PR agency head Cathy McHugh describes herself as someone who “craves peace and quiet, but I find if I have even five minutes of silence I will start an enormous project that keeps me busy from dawn until dusk!” Cathy is Managing Director of Grays PR – which coming into its 16th year means more strategy, skill development and growth of the business for the next 16 years.
Grays delivers all sorts of work for clients – event management, publicity, social media, media liaison – is there a particular task you enjoy the most?
Of all the things I love, it is strategy. I just love starting the conversation, seeing the opportunities and putting those plans into place. So often our clients tell stories or share their business not realising they are sitting on a gold mine of opportunity with their story, to develop collaborations and increase their business. A photo shoot is also fun – just because they are fun!
Can you tell us about a campaign you’ve enjoyed working on?
There are obviously lots over the years, but most recent has been our work with managing the Debenhams Australia announcement. This was a true publicity focused campaign that had to work with national media environment all wanting to lead with the story, get the jump on competitors and associated industry groups trying to ride the wave of an international brand launching into Australia. So we needed to create a strategy to protect the launch, and then to ensure there was enough of a story to tell with the media. We worked with national business media, and launched the brand into Melbourne with terrific press coverage and a great story to tell. Making this a successful event was the client. They had absolute trust in our strategy and deliverables and we worked together like a well-oiled machine – and the results showed, it was a terrific team effort.
So often our clients tell stories or share their business not realising
they are sitting on a gold mine of opportunity with their story
What’s the environment like at Grays? Tell us a bit about the team and how you divide work or specialities amongst yourselves.
We are an informal business – respecting and acknowledging that work life balance is left at the door – so we all manage our personal/business/social life under the one roof. We have a terrific grounding of support, respect and trust and that’s a beautiful thing in this crazy world we live in. Our structure is simple, and is still being refined with new and very experienced PR’s who have joined our team.
We have a terrific grounding of support, respect and
trust and that’s a beautiful thing in this crazy world we live in.
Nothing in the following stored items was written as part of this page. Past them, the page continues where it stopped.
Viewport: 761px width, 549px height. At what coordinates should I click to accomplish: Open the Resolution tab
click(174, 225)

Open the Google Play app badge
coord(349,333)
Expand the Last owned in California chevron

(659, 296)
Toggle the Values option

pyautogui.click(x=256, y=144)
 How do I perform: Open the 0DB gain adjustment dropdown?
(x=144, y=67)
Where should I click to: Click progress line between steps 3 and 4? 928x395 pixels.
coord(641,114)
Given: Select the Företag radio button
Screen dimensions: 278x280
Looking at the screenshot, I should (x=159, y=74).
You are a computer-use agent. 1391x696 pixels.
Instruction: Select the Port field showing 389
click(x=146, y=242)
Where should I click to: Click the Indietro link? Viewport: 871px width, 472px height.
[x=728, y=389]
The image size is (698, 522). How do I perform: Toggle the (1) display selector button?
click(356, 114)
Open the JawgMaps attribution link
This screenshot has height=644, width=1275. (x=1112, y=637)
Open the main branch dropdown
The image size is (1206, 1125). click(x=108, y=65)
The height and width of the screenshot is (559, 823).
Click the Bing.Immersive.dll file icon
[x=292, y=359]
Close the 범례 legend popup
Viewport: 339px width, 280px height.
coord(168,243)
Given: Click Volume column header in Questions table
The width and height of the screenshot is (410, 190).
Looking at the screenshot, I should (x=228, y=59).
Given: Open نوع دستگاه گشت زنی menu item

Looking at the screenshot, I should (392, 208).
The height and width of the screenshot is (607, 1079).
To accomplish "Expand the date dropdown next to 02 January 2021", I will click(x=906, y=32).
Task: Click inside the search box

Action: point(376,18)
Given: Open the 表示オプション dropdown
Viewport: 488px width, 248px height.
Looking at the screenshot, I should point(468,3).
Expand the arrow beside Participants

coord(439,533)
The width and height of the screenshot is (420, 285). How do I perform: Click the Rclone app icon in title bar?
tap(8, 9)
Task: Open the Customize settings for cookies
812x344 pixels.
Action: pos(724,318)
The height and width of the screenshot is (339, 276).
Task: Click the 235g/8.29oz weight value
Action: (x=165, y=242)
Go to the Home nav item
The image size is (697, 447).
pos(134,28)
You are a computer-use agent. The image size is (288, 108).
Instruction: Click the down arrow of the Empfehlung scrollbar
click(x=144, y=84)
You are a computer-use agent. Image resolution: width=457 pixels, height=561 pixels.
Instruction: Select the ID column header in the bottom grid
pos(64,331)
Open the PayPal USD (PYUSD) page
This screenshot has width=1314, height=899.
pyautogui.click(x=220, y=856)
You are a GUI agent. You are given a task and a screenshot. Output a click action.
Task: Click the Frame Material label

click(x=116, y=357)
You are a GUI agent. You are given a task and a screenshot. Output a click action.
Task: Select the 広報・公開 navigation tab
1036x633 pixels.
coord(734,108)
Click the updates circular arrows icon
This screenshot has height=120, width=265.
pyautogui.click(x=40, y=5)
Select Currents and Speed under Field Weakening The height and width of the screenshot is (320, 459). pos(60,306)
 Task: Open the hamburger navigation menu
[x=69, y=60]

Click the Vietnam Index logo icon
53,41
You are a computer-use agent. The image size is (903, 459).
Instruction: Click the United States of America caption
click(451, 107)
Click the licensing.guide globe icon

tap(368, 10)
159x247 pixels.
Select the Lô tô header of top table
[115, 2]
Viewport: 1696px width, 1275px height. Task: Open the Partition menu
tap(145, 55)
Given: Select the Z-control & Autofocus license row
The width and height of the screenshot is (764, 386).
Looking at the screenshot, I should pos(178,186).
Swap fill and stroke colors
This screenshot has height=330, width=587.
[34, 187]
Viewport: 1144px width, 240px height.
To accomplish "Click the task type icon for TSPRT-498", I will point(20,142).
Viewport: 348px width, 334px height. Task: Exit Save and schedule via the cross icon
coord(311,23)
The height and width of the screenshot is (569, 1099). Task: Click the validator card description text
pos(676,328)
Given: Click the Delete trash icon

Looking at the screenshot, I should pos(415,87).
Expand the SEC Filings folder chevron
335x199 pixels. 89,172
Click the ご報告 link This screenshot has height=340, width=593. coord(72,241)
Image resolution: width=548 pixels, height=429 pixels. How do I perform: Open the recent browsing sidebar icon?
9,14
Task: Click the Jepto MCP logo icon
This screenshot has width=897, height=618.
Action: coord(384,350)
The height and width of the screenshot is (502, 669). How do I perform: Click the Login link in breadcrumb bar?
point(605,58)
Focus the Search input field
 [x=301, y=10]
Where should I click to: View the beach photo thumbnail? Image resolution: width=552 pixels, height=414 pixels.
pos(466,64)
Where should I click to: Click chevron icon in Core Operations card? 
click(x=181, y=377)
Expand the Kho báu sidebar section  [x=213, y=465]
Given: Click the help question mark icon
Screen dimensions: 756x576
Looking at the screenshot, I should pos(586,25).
Generally, I’ll lead the BIG IDEAS and strategy – with input (there is no I in team). Our GM of Media and Communications the fabulous Michele D’Aloia keeps all of the projects moving, manages timelines and content and connects all of our clients with each other or in new platforms. Kate, Natalie and Nadine deliver on everything – from PR, publicity, events and digital and social media platforms. They are the engine that drives the car!
Do you think PR firms do enough work on their own PR? Discuss.
I think some do and some don’t. It’s a balancing act. Just when Grays is ready to start telling our stories, a client with a more important task at hand comes in. It’s the lawnmower man who does everyone else’s lawn but his own. I also think any PR needs to be of value, to make people think, learn or grow – but it depends on what space you play in the PR market and what value your story gives to growing your business. For us it is about adding value, creating partnerships and learning and growing and sharing with our clients and contacts – much of this is done privately. Our socials are a fun space of pictures and clients – not so much us. But I believe our clients, our interaction with them, their feedback and support is our PR.
What advice would you give a third-year university student who’s keen to work in PR?
GO AND DO WORK EXPERIENCE. And take your studies online – sign up to any and every media/comms/marketing/agency website you can – learn, read, grow, ask questions and find a mentor for advice and to bounce ideas off of. I would also strongly recommend that any work experience you do adds value to what you want to do and how you want to be perceived and where you want your career to lead, don’t just take any internship or work experience.
Time for a fun question: when you were 12, what did you “want to be when you grew up”?
I wanted to work in death. In forensics (math and science thwarted me on that), a morgue, a funeral parlour. My dream client is a funeral parlour. And if I can get work experience now I would grab it. I have no idea why and it’s probably best we don’t look to deep into that, but death has always fascinated. But in my retirement you may very well see me at a funeral parlour or in a cemetery.